The Challenge--Here, we're borrowing (and banking) on the popularity of television programs like "Survivor" or "The Amazing Race" and similar reality-TV shows. One way to put the bucket list promotion into motion is to establish an "official" bucket list challenge for the dive center and then encourage divers to participate by offering a free gift or recognition for the first (or five) divers to complete the challenge. The gift could be anything from a free trip, to dive equipment and accessories, to a free air-fill card or a discount purchase card.

The idea is to make the list and participants public, keep it current and communicate about it frequently. A bulletin board on the dive center wall or an online web page with headshots, on the water and underwater images can help build excitement. Achievements can be announced in the dive center newsletter, posted in a prominent location on the dive wall or posted online or through social media. What can make the challenge concept really fun is having some stiff competition among participants, so play on that concept and keep the words of encouragement flowing. Key to making the concept successful for the dive center is to include items from all three groups of activities: training, experiences and service. While some activities may have prerequisites, it's important to let divers know they can tackle the list in any order they choose. Setting up the list so that divers can complete more than one item on a trip is another way to spur participation.

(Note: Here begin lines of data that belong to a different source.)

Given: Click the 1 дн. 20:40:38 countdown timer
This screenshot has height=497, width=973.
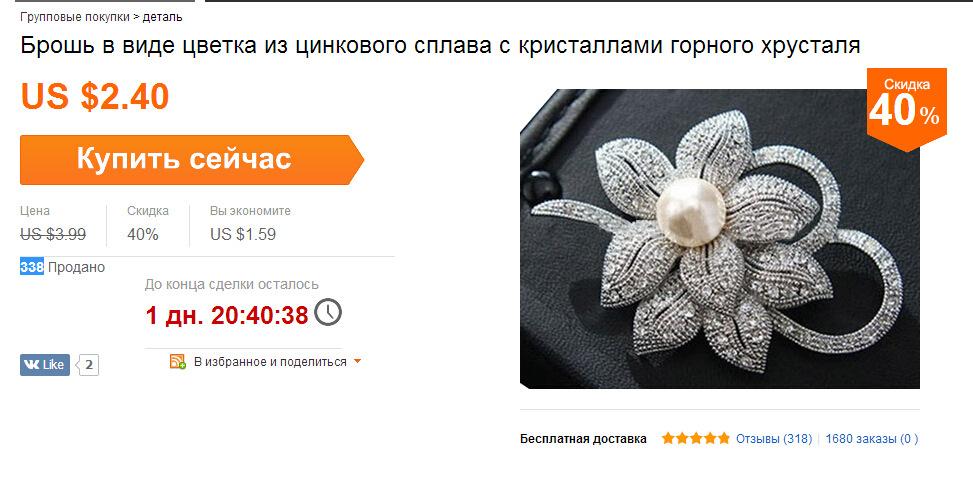Looking at the screenshot, I should coord(227,315).
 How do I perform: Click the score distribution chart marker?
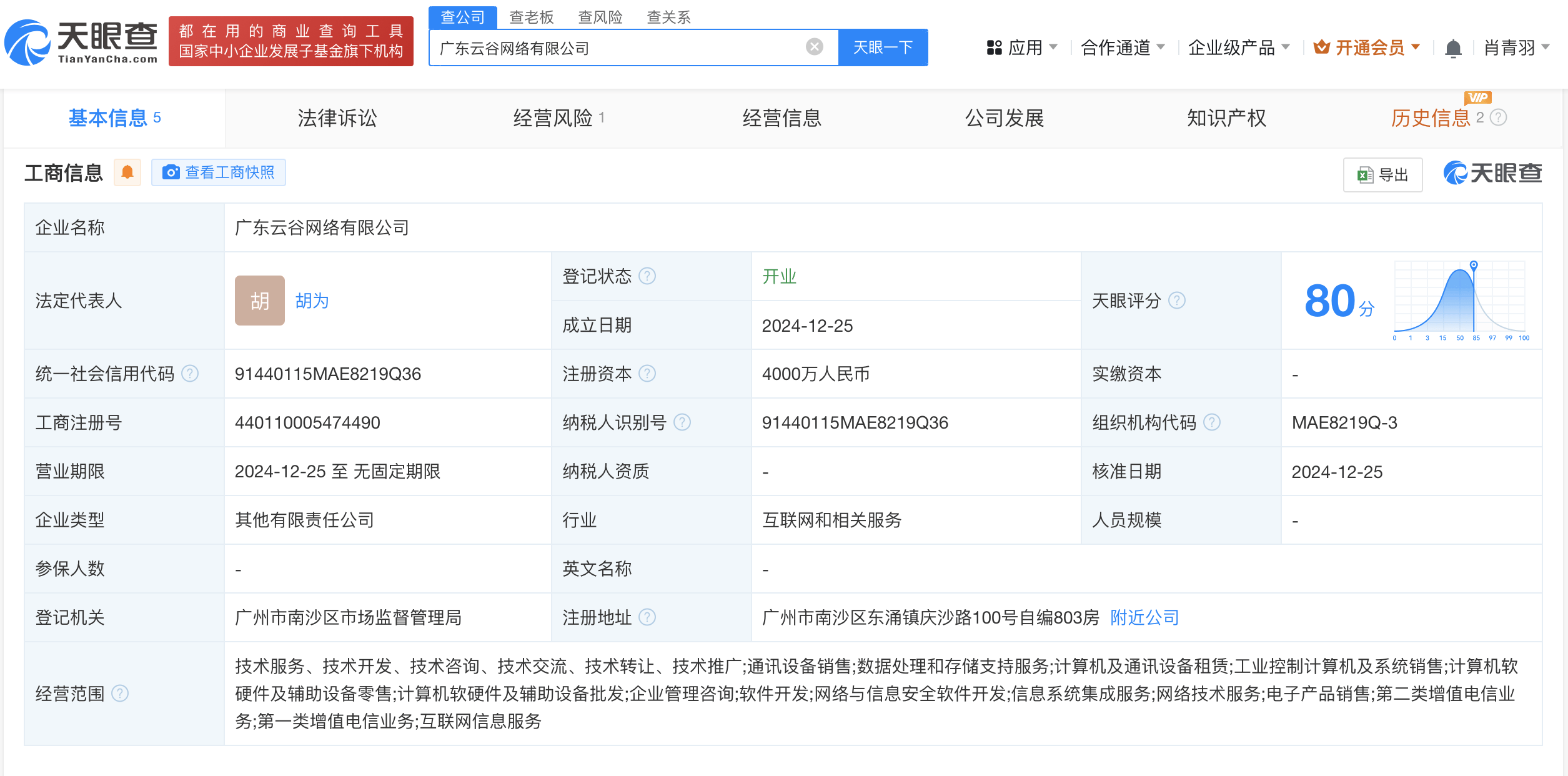coord(1474,266)
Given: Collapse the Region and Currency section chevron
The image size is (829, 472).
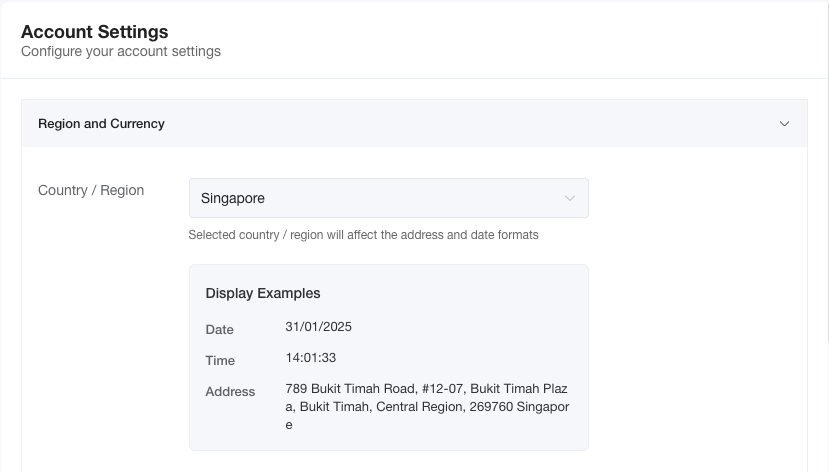Looking at the screenshot, I should point(784,124).
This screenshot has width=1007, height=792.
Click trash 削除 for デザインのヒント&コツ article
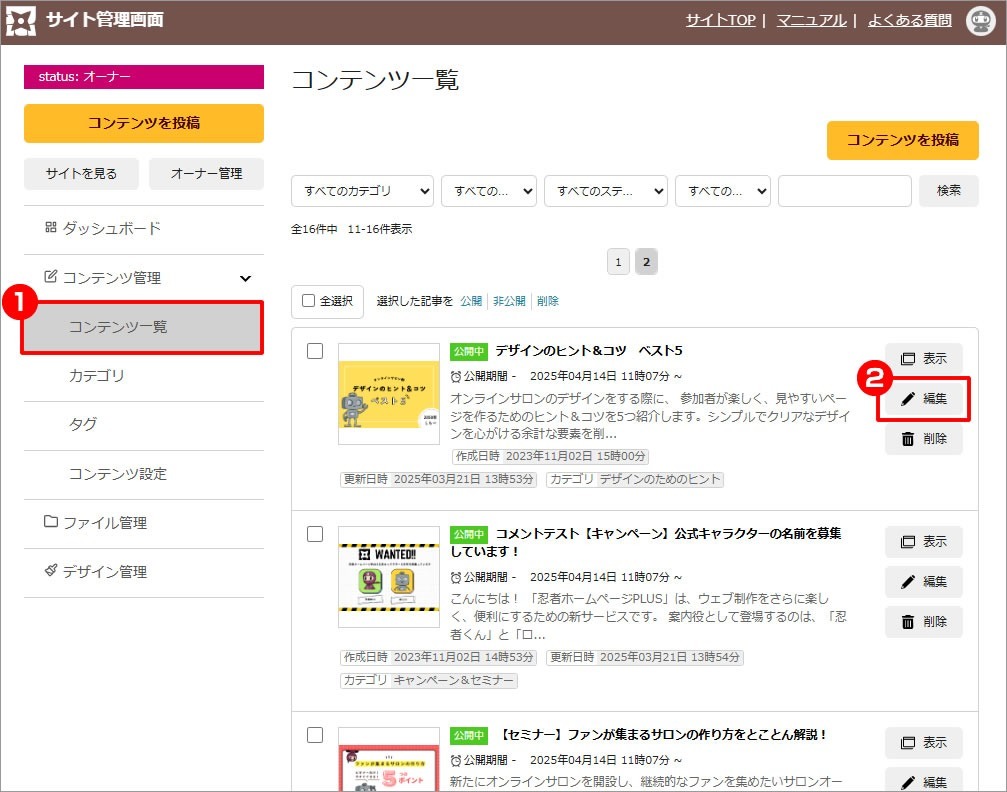(x=923, y=439)
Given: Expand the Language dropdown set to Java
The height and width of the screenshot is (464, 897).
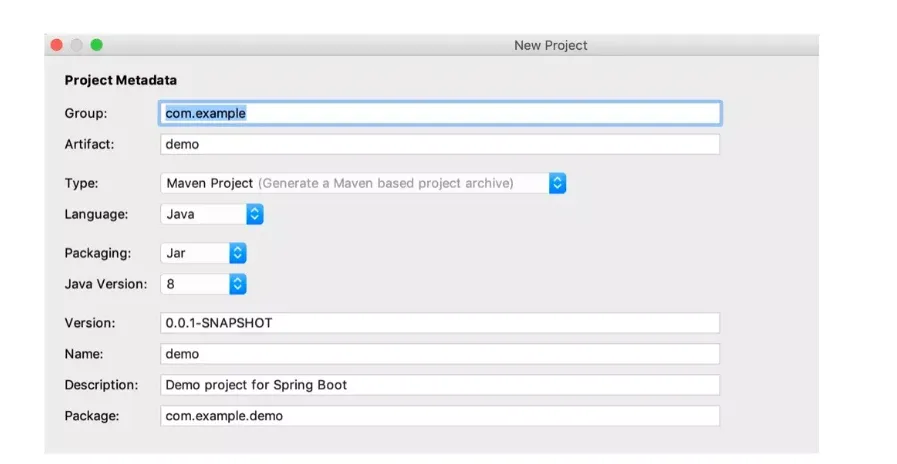Looking at the screenshot, I should click(212, 214).
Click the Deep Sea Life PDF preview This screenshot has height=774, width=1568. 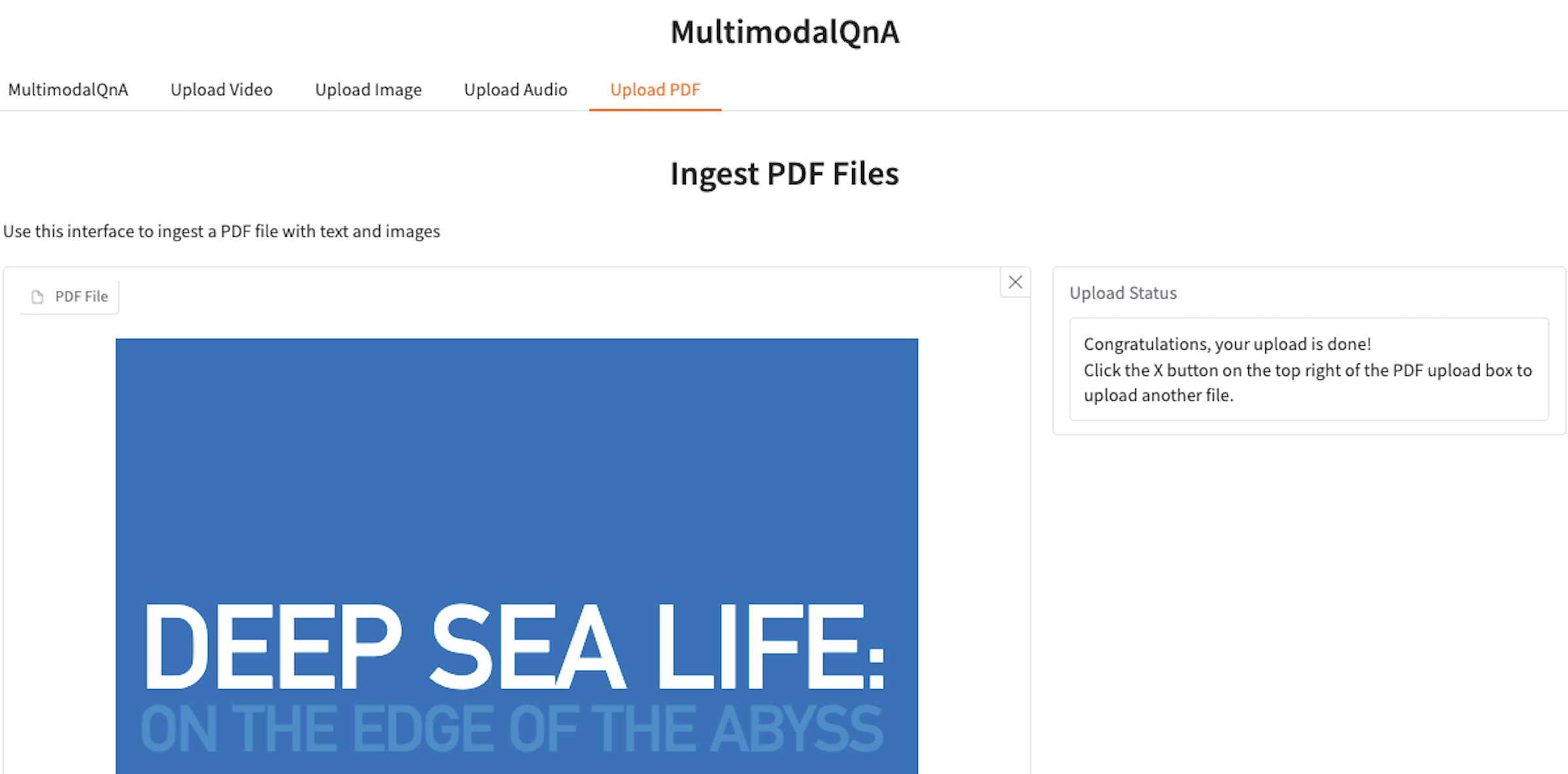coord(517,556)
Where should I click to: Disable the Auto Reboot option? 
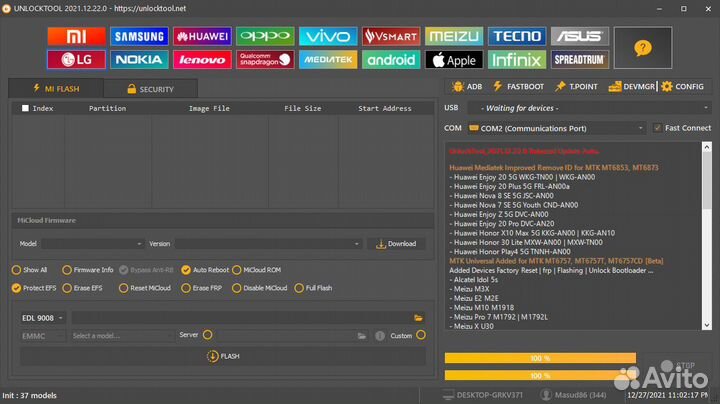186,270
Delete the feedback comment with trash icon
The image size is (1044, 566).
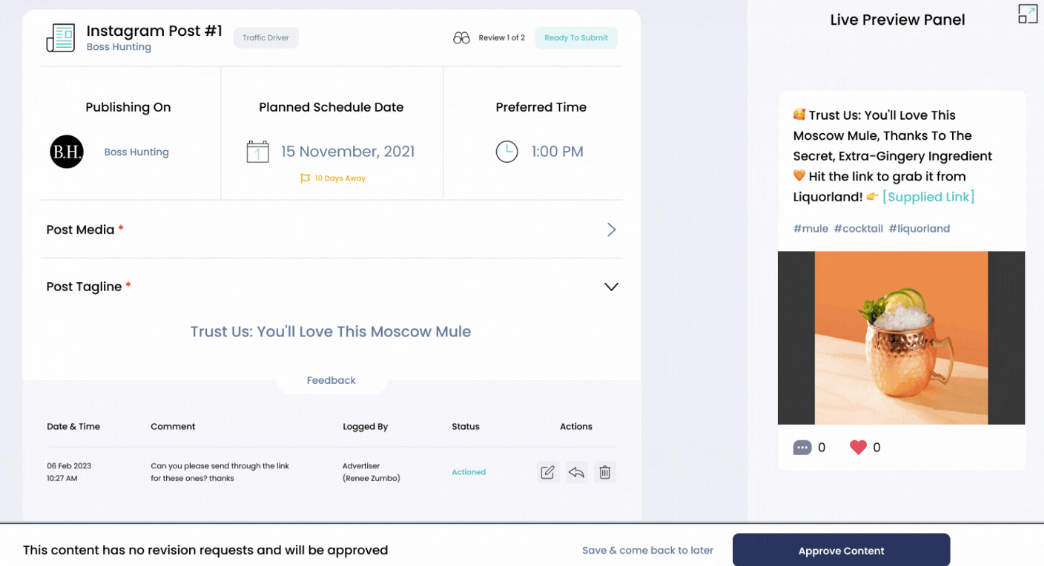[605, 472]
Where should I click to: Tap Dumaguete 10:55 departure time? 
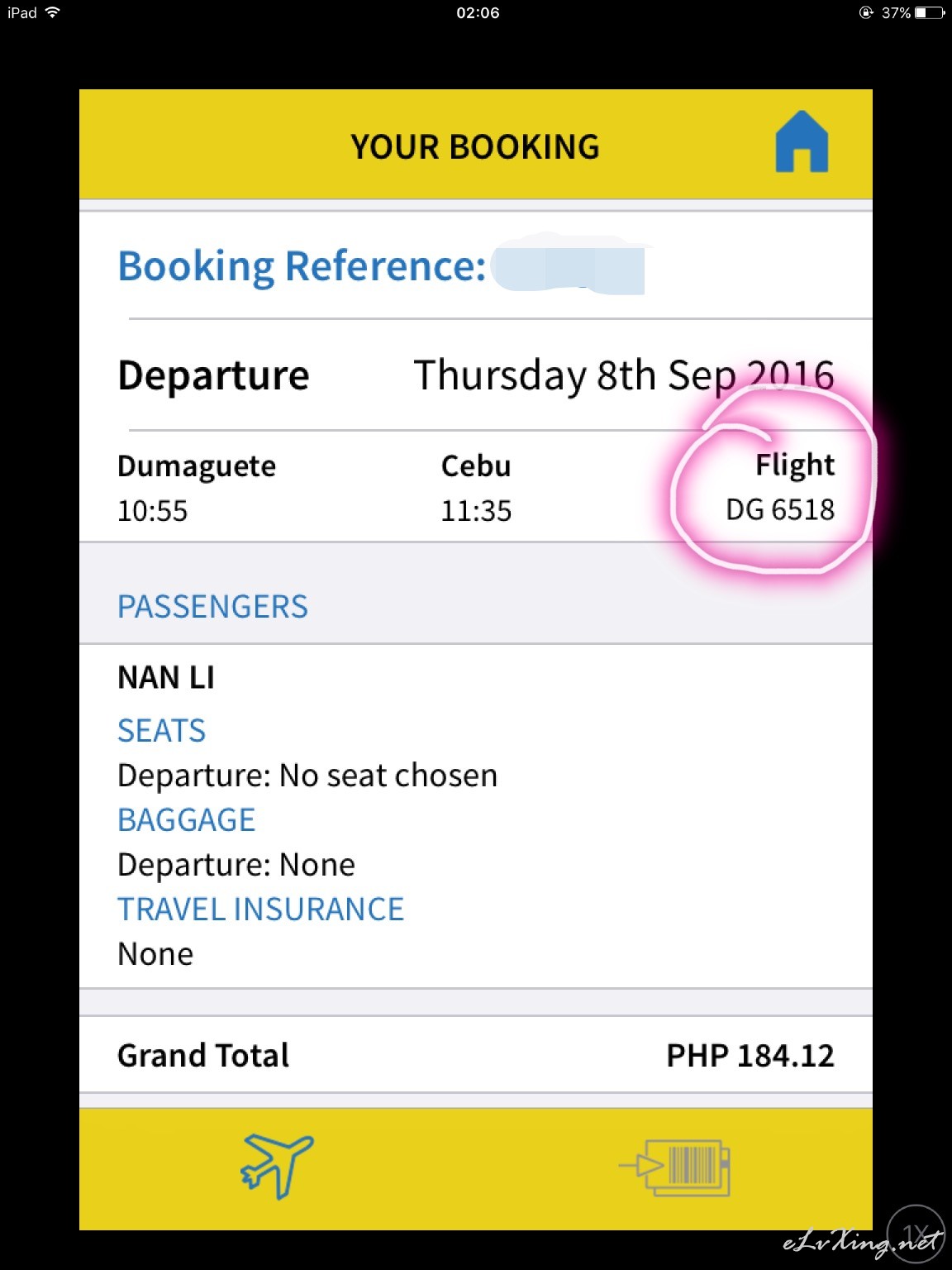pyautogui.click(x=152, y=511)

The Bucket Club--Another variation on the bucket list concept is to form a Bucket Club where, again, divers work toward completing a list of activities and challenges established by the dive center. The twist here is to have challengers pay a monthly fee, which covers the costs of monthly or bi-monthly training-learning activities wherein divers can work toward completing their bucket list goals. This concept makes it easier for divers financially, but also keeps them progressing regularly, which makes it more fun and rewarding.

Diver Exchange--One way to really amp-up a bucket list program is to collaborate with other dive centers in other regions and offer to exchange and host divers from other areas so they can partake in the unique local activities. This concept provides a way to expand your bucket-list options without expending vast resources. It also promotes building a strong community of divers and networking among divers and dive centers. Just imagine, a Florida diver has the opportunity to make an ice dive in New England, a Midwest diver explores a kelp forest off the California coast, a West Coast diver experiences diving in a Midwest mine and a Midwest diver makes a wreck dive off the Jersey shore. To make the concept more affordable for clients, divers could carpool to event locations and book accommodations through online services.

Diving really is all about the experiences, the challenges and the social interaction with like-minded individuals. By focusing on maximizing these aspects of the sport, dive centers can capitalize on meeting divers' needs and filling an important role, while building a better business.